Advanced Linear Algebra: Are you ready?

Solution

• Given a matrix \(A \in \mathbb R^{m \times n} \) and vector \(b \in \mathbb R^m \text{,}\) the approximate solution, in the linear least squares sense, to \(A x = b \) equals a vector that minimizes

  \begin{equation*} \min_{x \in \mathbb R^n} \| b - A x \|_2, \end{equation*}

  the Euclidean length of the difference between \(b\) and \(A x \text{.}\) If the columns of \(A \) are linearly independent, the solution is unique.
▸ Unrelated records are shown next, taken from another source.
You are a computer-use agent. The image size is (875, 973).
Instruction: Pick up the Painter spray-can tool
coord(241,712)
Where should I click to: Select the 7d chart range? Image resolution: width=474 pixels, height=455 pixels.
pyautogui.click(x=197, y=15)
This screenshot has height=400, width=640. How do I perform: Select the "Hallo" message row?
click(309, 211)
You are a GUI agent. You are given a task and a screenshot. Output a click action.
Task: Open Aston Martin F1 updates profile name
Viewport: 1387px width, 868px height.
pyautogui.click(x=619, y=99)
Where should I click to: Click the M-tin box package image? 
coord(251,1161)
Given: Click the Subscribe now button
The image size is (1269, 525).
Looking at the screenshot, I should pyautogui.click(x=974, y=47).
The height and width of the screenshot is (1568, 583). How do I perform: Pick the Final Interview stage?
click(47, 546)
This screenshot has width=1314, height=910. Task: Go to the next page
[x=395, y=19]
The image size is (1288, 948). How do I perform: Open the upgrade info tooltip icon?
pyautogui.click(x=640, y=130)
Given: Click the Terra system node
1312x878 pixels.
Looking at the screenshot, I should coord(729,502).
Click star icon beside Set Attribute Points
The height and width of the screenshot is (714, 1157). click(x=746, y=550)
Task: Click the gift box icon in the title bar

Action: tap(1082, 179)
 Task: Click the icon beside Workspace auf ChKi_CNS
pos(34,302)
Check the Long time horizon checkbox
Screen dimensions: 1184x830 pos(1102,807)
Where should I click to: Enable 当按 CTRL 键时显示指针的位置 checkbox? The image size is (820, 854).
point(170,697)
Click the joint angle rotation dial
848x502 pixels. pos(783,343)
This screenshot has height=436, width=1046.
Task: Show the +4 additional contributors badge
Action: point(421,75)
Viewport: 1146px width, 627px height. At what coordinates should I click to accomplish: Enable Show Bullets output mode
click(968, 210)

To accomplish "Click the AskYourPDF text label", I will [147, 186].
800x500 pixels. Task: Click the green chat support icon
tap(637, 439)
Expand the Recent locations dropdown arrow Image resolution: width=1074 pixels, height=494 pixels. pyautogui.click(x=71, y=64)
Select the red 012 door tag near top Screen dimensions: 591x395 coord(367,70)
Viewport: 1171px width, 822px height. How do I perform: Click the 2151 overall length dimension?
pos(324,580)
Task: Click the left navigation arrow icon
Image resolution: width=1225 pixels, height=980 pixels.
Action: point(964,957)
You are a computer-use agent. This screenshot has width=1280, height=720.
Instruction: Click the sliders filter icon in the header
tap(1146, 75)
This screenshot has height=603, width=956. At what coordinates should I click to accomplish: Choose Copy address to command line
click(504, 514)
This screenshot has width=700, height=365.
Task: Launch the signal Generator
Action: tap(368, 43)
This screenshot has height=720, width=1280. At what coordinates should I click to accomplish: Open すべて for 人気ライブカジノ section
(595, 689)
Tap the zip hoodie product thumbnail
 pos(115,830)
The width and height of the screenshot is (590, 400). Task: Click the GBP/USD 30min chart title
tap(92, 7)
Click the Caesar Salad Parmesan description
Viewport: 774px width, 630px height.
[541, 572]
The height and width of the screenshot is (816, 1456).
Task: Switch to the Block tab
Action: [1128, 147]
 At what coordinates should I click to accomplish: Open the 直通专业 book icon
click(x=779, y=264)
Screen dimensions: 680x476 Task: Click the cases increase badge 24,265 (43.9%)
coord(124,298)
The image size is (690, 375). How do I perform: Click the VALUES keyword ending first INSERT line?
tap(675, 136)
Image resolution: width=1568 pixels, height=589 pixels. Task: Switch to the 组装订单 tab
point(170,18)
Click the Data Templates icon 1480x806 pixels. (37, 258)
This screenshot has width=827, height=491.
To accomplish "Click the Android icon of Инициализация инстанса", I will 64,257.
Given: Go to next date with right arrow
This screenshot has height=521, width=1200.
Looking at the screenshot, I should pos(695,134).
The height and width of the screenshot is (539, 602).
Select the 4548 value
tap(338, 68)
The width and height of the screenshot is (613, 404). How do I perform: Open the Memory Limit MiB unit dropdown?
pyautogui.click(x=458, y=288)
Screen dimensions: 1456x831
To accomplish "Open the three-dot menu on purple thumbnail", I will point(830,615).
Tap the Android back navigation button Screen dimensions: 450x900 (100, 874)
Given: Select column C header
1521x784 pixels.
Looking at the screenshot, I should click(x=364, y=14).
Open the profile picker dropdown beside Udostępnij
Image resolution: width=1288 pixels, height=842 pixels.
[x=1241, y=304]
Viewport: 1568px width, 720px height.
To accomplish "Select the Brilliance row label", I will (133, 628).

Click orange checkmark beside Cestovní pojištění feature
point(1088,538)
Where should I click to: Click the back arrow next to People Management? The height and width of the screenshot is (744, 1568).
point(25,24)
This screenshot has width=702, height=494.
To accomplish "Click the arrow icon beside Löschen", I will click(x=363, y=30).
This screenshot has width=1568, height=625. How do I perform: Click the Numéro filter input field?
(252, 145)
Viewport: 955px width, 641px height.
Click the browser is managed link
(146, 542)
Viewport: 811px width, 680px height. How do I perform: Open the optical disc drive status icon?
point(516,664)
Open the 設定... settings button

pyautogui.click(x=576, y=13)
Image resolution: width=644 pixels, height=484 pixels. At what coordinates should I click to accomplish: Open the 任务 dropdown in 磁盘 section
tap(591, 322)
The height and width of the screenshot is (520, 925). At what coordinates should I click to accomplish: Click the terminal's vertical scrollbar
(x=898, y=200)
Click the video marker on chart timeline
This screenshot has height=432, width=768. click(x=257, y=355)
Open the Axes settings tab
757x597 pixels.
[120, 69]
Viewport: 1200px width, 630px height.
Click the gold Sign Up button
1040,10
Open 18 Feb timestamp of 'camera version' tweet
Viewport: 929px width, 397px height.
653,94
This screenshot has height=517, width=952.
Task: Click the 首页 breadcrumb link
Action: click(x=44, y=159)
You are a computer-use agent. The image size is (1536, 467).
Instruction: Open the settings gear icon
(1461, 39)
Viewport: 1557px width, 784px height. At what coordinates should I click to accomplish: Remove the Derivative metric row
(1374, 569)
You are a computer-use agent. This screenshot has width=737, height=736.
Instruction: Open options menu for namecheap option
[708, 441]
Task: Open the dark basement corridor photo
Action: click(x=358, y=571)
It is not hard to prove that the given \(A \) has linearly independent columns.

  A straight forward way of computing this best approximate solution is to solve the normal equations: \(A^T A x = A^T b.\) Thus, we solve

  \begin{equation*} \left( \begin{array}{r r} -1 \amp 0 \\ 2 \amp -1 \\ 2 \amp 1 \end{array} \right)^T \left( \begin{array}{r r} -1 \amp 0 \\ 2 \amp -1 \\ 2 \amp 1 \end{array} \right) \left( \begin{array}{c} \chi_0 \\ \chi_1 \end{array} \right) = \left( \begin{array}{r r} -1 \amp 0 \\ 2 \amp -1 \\ 2 \amp 1 \end{array} \right)^T \left( \begin{array}{r} 2 \\ 6 \\ 4 \end{array} \right), \end{equation*}

  which simplifies to

  \begin{equation*} \left( \begin{array}{r r} 9 \amp 0 \\ 0 \amp 2 \end{array} \right) \left( \begin{array}{c} \chi_0 \\ \chi_1 \end{array} \right) = \left(\begin{array}{r} 18\\ -2 \end{array}\right), \end{equation*}

  (it is a happy coincidence that here \(A^T A \) is diagonal) and finally yields the solution

  \begin{equation*} \left( \begin{array}{c} \chi_0 \\ \chi_1 \end{array} \right) = \left(\begin{array}{r} 2\\ -1 \end{array}\right). \end{equation*}

  We notice that \(x = ( A^T A )A^T b \text{.}\) The matrix \(( A^T A)^{-1} A^T \) is known as the (left) pseudo-inverse of matrix \(A \text{.}\)

• The orthogonal project of \(b \) onto the column space of \(A \) is the vector \(A x \) that minimizes

  \begin{equation*} \min_{x \in \mathbb R^n} \| b - A x \|_2. \end{equation*}

  Since we have computed the \(x \) that minimizes this in the last part of this question, the answer is

  \begin{equation*} \begin{array}{l} A x \amp = \amp A \begin{array}[t]{c} \underbrace{( A^T A )^{-1} A^T b}\\ x \end{array} = \left( \begin{array}{r r} -1 \amp 0 \\ 2 \amp -1 \\ 2 \amp 1 \end{array} \right) \left( \begin{array}{c} \chi_0 \\ \chi_1 \end{array} \right) \\ \amp = \amp \left( \begin{array}{r r} -1 \amp 0 \\ 2 \amp -1 \\ 2 \amp 1 \end{array} \right) \left(\begin{array}{r} 2\\ -1 \end{array}\right) = \left(\begin{array}{r} -2\\ 5 \\ 3 \end{array}\right). \end{array} \end{equation*}

• Since the orthogonal projection of \(b \) onto the column space of \(A \) is not equal to \(b\text{,}\) we conclude that \(b \) is not in the column space of \(A \text{.}\)

Relevance

Solving linear least squares problems is of central importance to data sciences and scientific computing. It is synonymous with "linear regression."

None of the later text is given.